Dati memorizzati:
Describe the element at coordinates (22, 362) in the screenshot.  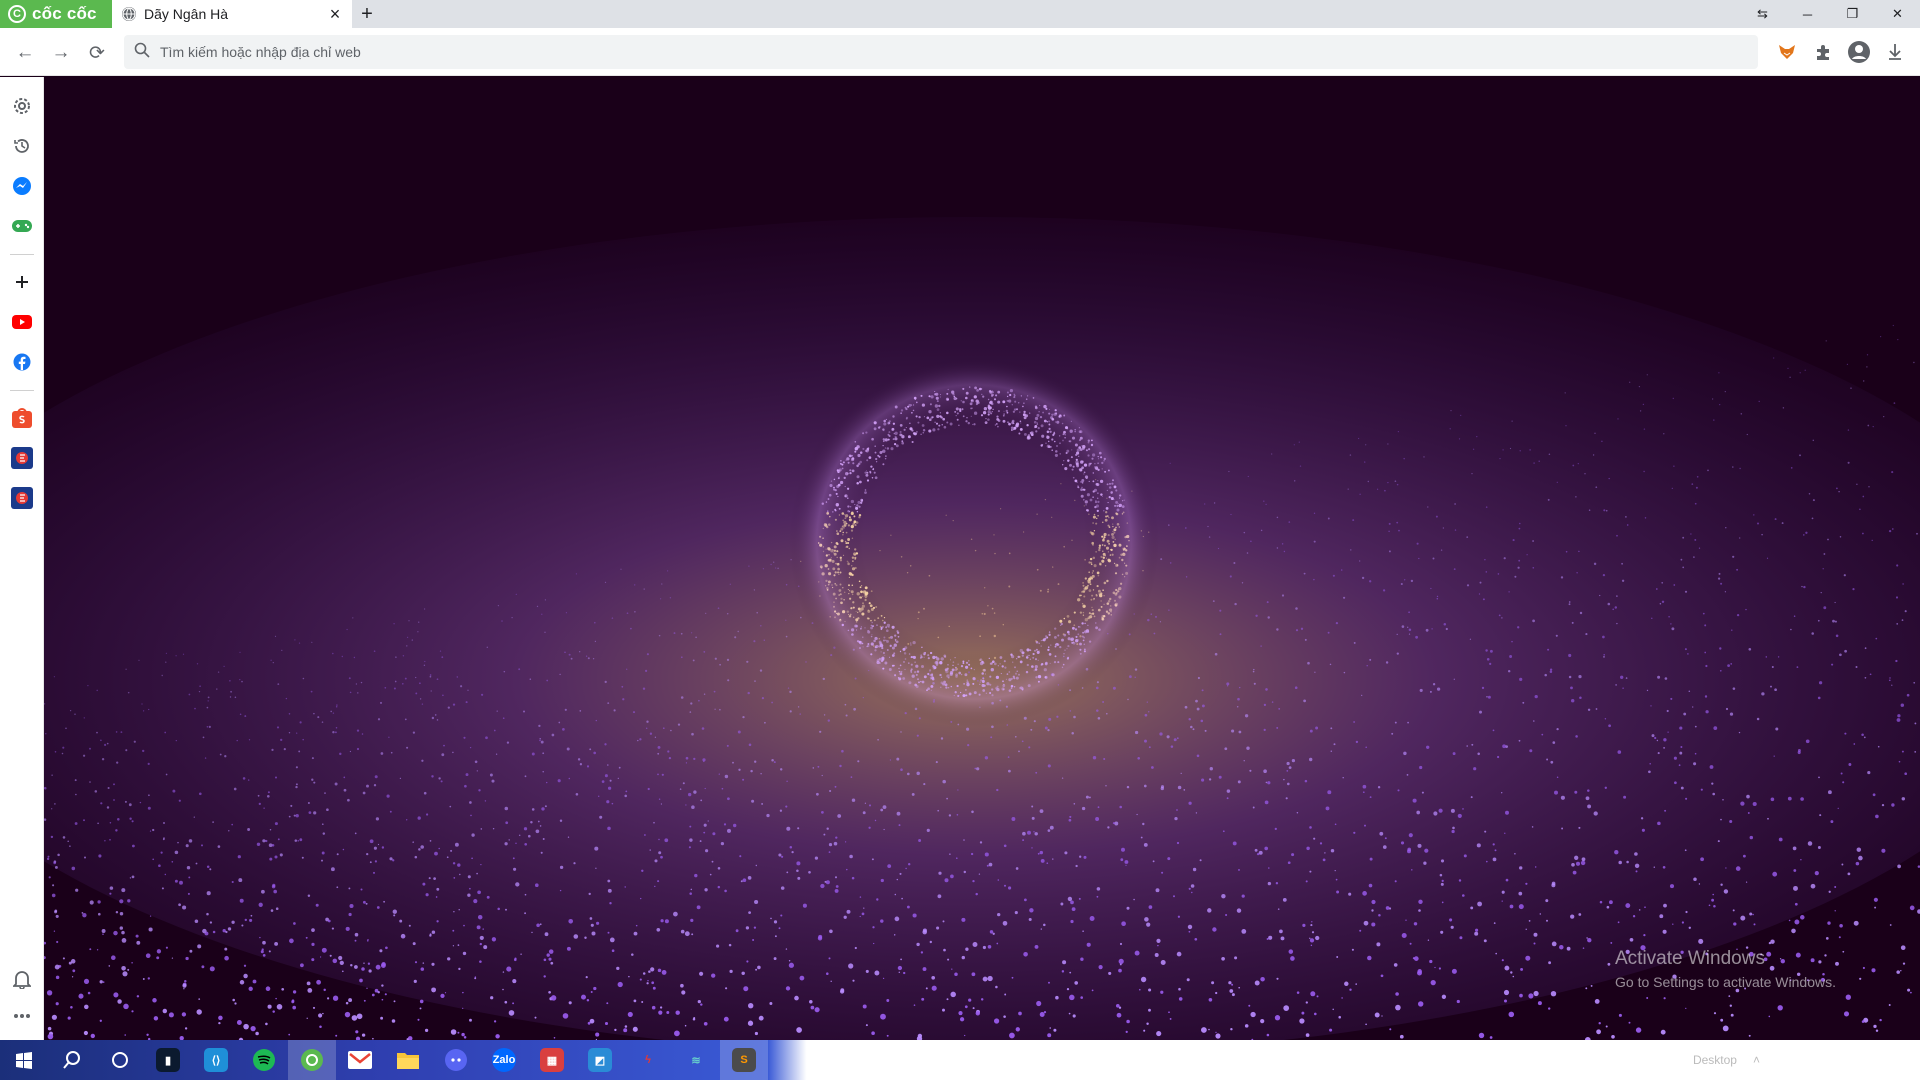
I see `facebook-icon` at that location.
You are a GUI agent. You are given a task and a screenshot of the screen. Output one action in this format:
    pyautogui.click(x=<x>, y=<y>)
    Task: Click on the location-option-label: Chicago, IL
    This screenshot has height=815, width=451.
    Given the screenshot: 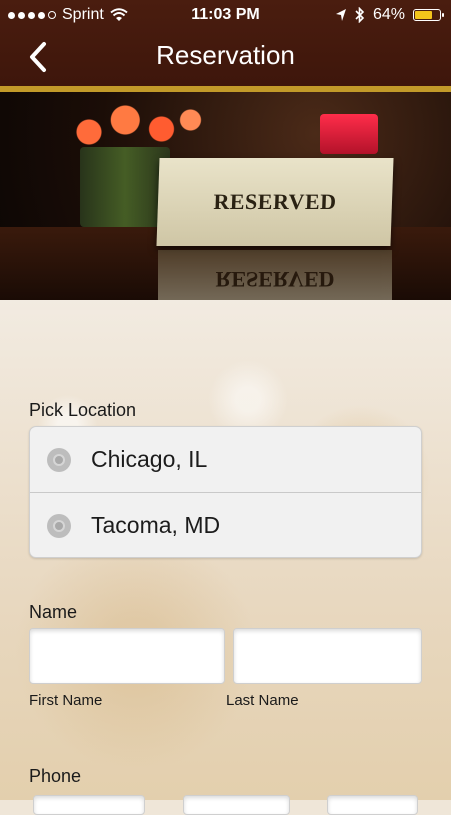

**Dettagli del problema**
Inserisci tutte le righe dei dati qui sopra in una tabella Markdown con le colonne «N.» e «Riga», numerando ogni riga e saltando quelle vuote. Lascia fuori le immagini dalla risposta.

**Risultato esercizio**
| N. | Riga |
|---|---|
| 1 | Describe the element at coordinates (22, 362) in the screenshot.   |
| 2 | I see `facebook-icon` at that location. |
| 3 | You are a GUI agent. You are given a task and a screenshot of the screen. Output one action in this format: |
| 4 |     pyautogui.click(x=<x>, y=<y>) |
| 5 |     Task: Click on the location-option-label: Chicago, IL |
| 6 |     This screenshot has height=815, width=451. |
| 7 |     Given the screenshot:  |